> [WHAT IS REQUIRED]
Your answer should be the lines from the start of the records through the line with "Vybavení máme – a půjčíme! (263, 792)", copied word for word.

**** RAW DATA ****

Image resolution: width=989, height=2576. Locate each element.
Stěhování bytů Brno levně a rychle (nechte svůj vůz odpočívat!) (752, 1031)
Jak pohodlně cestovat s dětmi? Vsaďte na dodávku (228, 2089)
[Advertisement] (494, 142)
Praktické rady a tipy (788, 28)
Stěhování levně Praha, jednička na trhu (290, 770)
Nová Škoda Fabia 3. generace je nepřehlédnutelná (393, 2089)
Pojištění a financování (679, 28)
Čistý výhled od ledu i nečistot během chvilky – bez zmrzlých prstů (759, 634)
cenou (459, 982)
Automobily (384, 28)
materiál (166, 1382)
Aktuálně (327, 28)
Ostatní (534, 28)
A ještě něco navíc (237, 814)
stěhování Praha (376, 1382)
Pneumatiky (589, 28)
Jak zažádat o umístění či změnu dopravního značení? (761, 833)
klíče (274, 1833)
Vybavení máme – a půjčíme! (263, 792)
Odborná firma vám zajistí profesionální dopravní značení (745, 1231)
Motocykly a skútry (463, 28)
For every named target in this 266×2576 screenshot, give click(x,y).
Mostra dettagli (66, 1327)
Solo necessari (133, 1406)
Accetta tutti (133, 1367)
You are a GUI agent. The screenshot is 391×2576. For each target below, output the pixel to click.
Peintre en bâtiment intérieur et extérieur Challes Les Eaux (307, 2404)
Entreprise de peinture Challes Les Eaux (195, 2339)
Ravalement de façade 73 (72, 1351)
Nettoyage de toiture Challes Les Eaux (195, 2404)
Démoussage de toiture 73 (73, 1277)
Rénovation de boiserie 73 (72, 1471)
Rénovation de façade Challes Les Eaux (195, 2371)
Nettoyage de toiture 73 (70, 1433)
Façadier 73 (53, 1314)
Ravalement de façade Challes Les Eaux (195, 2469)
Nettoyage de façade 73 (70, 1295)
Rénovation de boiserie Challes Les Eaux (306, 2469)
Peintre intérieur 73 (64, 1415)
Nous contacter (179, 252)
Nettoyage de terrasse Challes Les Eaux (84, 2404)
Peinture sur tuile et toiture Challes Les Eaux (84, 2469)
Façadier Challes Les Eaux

****

> [ANSWER BOX]
Image resolution: width=989, height=2576. Locate each element.
Stěhování bytů Brno levně a rychle (nechte svůj vůz odpočívat!) (752, 1031)
Jak pohodlně cestovat s dětmi? Vsaďte na dodávku (228, 2089)
[Advertisement] (494, 142)
Praktické rady a tipy (788, 28)
Stěhování levně Praha, jednička na trhu (290, 770)
Nová Škoda Fabia 3. generace je nepřehlédnutelná (393, 2089)
Pojištění a financování (679, 28)
Čistý výhled od ledu i nečistot během chvilky – bez zmrzlých prstů (759, 634)
cenou (459, 982)
Automobily (384, 28)
materiál (166, 1382)
Aktuálně (327, 28)
Ostatní (534, 28)
A ještě něco navíc (237, 814)
stěhování Praha (376, 1382)
Pneumatiky (589, 28)
Jak zažádat o umístění či změnu dopravního značení? (761, 833)
klíče (274, 1833)
Vybavení máme – a půjčíme! (263, 792)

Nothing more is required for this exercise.